DIG, LAZARUS DIG!!!, in 2008, consolidated Cave’s untouchable position at the forefront of singer-songwriters, the Bad Seeds’ supernatural telepathy ejaculating stratospheric backdrops for his most complex lyrics yet, still riding the infernal energy of the Grinderman project.
Steam suitably let off, they haven’t attempted to top its animated bombast, instead cooling to a spectral reverie that was described by Cave, in long-playing offspring terms, as “the ghost-baby in the incubator”.
Produced by Nick Launay at a 19th-century mansion studio in the South of France, Cave’s latest modern fables are inspired by his Brighton home and weird internet tales, also nodding at the love songs he turned into an art form on 1997’s The Boatman’s Call – although the exquisitely bottomless ‘Mermaids’ juxtaposes both.
His voice also boasts new powers, like the wracked croak of big bang physics-inspired epic Higgs Boson Blues, (namechecking Robert Johnson, Lucifer and Hannah Montana), often ethereally enhanced by soft female counter vocals.
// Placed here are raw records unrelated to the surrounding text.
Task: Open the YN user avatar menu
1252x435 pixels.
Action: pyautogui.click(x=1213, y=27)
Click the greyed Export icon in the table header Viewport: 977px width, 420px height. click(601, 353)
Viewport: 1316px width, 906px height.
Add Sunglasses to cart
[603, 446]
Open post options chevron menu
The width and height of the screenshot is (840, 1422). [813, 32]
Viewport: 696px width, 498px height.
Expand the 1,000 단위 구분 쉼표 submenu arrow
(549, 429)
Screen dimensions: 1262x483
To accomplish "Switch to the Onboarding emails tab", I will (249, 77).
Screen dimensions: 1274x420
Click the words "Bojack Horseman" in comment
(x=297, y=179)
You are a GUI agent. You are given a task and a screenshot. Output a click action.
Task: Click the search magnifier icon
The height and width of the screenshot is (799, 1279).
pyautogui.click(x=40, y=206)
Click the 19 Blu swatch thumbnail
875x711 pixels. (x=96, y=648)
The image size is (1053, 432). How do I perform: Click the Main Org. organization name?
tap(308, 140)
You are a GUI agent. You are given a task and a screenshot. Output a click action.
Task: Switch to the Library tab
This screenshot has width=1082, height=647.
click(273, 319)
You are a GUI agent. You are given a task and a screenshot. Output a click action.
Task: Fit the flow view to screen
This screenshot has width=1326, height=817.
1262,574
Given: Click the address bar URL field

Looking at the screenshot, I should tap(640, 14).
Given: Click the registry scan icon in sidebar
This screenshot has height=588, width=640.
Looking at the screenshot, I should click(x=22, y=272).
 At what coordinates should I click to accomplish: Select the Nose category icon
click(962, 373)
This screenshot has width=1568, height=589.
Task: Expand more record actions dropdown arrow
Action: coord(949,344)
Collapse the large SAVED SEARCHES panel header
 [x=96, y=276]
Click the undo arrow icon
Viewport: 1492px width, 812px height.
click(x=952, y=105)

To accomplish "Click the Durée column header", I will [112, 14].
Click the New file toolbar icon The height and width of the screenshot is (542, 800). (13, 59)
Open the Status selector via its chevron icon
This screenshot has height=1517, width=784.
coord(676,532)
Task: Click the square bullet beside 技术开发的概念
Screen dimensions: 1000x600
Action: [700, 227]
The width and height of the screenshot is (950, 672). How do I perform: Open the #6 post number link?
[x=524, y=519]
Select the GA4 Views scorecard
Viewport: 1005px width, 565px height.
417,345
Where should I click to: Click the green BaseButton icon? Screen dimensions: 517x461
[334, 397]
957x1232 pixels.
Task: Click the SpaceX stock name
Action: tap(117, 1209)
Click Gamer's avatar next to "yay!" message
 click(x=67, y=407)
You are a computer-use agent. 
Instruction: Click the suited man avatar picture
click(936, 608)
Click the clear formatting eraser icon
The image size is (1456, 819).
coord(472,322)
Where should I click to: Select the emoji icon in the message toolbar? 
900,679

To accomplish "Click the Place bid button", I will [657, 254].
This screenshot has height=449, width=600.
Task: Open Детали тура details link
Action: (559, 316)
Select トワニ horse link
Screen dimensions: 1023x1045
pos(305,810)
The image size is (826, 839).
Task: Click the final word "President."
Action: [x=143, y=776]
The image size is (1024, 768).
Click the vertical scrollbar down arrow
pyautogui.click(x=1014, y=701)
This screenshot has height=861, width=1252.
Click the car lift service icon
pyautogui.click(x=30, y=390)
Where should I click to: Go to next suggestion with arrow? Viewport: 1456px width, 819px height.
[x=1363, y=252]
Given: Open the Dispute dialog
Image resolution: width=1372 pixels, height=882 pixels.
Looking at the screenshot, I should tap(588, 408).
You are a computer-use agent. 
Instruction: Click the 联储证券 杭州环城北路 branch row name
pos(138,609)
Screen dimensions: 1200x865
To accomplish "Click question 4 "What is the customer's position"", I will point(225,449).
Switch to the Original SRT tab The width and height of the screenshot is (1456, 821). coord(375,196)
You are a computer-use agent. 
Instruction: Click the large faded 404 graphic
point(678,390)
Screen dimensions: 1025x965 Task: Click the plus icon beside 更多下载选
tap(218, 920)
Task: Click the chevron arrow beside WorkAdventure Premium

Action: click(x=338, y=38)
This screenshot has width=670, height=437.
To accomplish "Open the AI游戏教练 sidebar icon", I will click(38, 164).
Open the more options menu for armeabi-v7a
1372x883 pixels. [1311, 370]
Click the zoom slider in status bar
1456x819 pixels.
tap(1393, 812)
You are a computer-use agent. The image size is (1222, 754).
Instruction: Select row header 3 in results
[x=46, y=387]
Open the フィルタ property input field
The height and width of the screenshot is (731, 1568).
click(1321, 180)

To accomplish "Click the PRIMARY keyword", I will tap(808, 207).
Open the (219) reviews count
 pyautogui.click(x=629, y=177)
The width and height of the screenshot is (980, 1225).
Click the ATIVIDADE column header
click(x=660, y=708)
The Bad Seeds are on top maximum sympathy form, spinning the required gossamer backdrops with bespoke subtlety – witness Warren Ellis’s weeping violins on Water’s Edge’s gently malevolent take on transient youth.
By the time the title track’s inspiring sepulchral whisper has ebbed down, it’s soul-swivellingly apparent that not only have the Bad Seeds delivered another healthy baby, but perhaps the most gracefully beautiful of the whole brood.